As CJR’s Dean Starkman noted in 2007, when the subprime was just beginning to crumble, it took an obscure magazine to uncover what had been right in front of everyone on Wall Street. Starkman explains that Hudson laid out in detail how Citigroup grew into the subprime king, while no one was looking:
Let’s face it, only the likes of Commercial Credit Corp., of Baltimore, would sell 40 percent loans to barely literate residents of Mississippi’s Noxubee and Lowndes* counties, tacking on credit insurance to bring the rate up to 70 percent. (Never mind what credit insurance is. Just don’t buy it.) Or maybe Primerica, of Atlanta, which Tennessee regulators accused of “seeking to deceive and confuse” customers through “a system of deliberate evasion.” Or maybe the truly rancid Associates First Capital Corp., of Irving, Texas, so corrupt that it employed a “designated forger,” an ex-employee told ABC’s Prime Time Live.
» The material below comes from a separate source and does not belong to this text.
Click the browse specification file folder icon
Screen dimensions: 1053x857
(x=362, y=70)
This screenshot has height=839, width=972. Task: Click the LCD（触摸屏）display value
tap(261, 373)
I mean, who would go near a bunch like that?
Whoops! My bad. Sanford I. Weill, the former chairman and CEO of Citigroup Inc.,Fortune’s third-most admired megabank last year, got his start buying Commercial Credit in 1986, then bought Primerica in 1988 before merging with Citicorp a decade later.
And Associates First Capital? Yup, Citi bought it in 2000. The Citi never sleeps
By 2000, nearly three of every four Citigroup mortgages came from a subprime subsidiary, Hudson found
Saying that Citigroup’s problems came from excessive risk taking is like saying a terrible car accident was caused by a poorly engineered bend in the road. That way you can pretend the driver didn’t exist and ignore the damage left behind. There’s plenty of damage here from what Citigroup did. Borrowers with modest incomes have been dealing with it for years, while Citigroup prospered and its top executives raked in hefty bonuses. Somehow, I doubt Henry Paulson is driving around their neighborhoods these days, writing checks to rescue them.
Don’t buy the story lines from Citigroup and financial experts that the bank simply got caught up in the real estate frenzy, just like your neighbor down the street or your eccentric uncle Harry. That’s not how it happened. Citigroup went full force into lending that bordered on amoral, and set an example for others to follow down the same sleazy but incredibly profitable path.
We deserve nothing less than the truth here. Because we all know how this has turned out, regardless of whatever spin comes from Citigroup. We’re the ones paying for it.